If I was less borderline-obsessive about baked goods, I would be able to shrug off all the "Pie is the Next Jesus" frothy hoopla, but I can't. I feel obligated to put things in perspective. The current pie trend pieces feel decidedly more manufactured than some of the more recent "XXX is the new cupcake" hype. For starters, it's not like pie is a fancy new import (remember the French macaron bonanza), or regional specialty trying to break out (Whoopie Pies). No, pie is and has been everywhere. It is not new, or unusual, or undiscovered. Pie is older than grandma and already available in every town in America.
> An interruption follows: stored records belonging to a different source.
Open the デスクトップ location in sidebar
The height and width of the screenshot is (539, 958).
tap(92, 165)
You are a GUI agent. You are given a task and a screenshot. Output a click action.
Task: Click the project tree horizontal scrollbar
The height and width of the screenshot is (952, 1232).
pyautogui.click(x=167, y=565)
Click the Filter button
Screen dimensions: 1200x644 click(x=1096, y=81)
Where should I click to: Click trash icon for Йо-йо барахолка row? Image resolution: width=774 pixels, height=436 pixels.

I suggest we tread lightly around the all-engulfing media pie craze. The hype is extraordinary — almost biblical — a low pulsating throb that builds and repels, sad and full of angst. The end result is no different than that of really liking a song and then having it become "overplayed" or overexposed — the song, once loved and in high rotation on your iPod, begins to leave a metallic taste in your mouth and you start to disdain the same forces that originally propelled it forward (friends, tv, radio, etc.). Vampire Weekend's "Holiday" (serving as a ubiquitous jingle for Honda) comes to mind; the once harmless song now drives me to fits of unrelenting rage.
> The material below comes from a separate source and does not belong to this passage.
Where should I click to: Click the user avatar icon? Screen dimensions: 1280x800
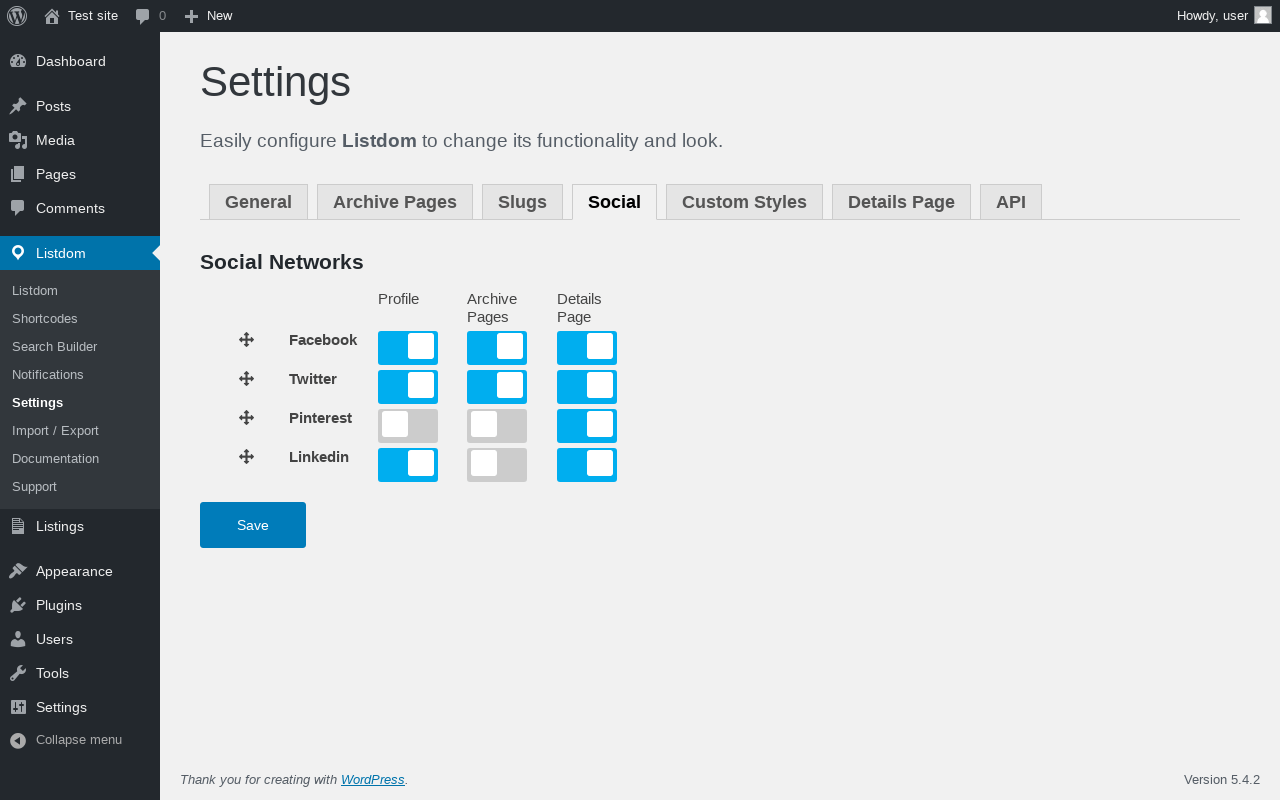1263,15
I remember in high school, a joint dedicated to "only French fries", opened in a mall food court in Tampa, FL near my house. It's only nouveau nuance at the time is that it served many condiments beyond the simple ketchup. No one went batshit crazy (well, I sort of went nuts for the garlic aioli but that is a very long story) and proclaimed "French Fries are the new side dish." Why? Because it was fucking French fries, a not-so-foreign concept to the average person. There was no ensuing media frenzy rhapsodizing about the evolution of the French fry (well, okay, it was Tampa). But, not pie. Pie is being treated as if Elvis sprang back to life and started singing showtunes.
To be fair, there is probably an element of hope and will in all this press. There is surely a huge undercurrent of desire to topple the cupcake, but it's not going to happen. I once devoted a few words about how the cupcake will never give up the throne, and I stand by these words (i.e. cupcakes need less equipment, require less technique, and generally have higher profit margins).
Honestly, I am thrilled to see more pie places like Brooklyn's Four and Twenty Blackbirds (My Baked co-owner, Renato Poliafito, lives nearby and is already a rabid fan). But Four and Twenty Blackbirds treats pie with respect (homemade crusts, handpicked fillings, comforting flavors), and they don't trend the hell out of it (pie confit, pie foam, inside-out pie that's not really a pie). They just make really damn good pie.
My fear, everyone's fear, is that pie might start showing up, in really depressing forms — industrial (never go bad) crusts, straight from a can filling overflowing with additives — in mini-malls and food courts and catalogs and fast food joints (yes, I realize this is already happening to a degree). Or that pies will become stunts (I'm nervously awaiting the Wedding Pie Cake or the Pie in the shape of a Louboutin). In other words, I don't think any of us really want Pie to be the next Cupcake. Cupcakes can forever be the tabloid Lindsay/Britney/Paris and pies will be the classier Aretha/Stevie/Joanie. Pie is too good to go down that dark road.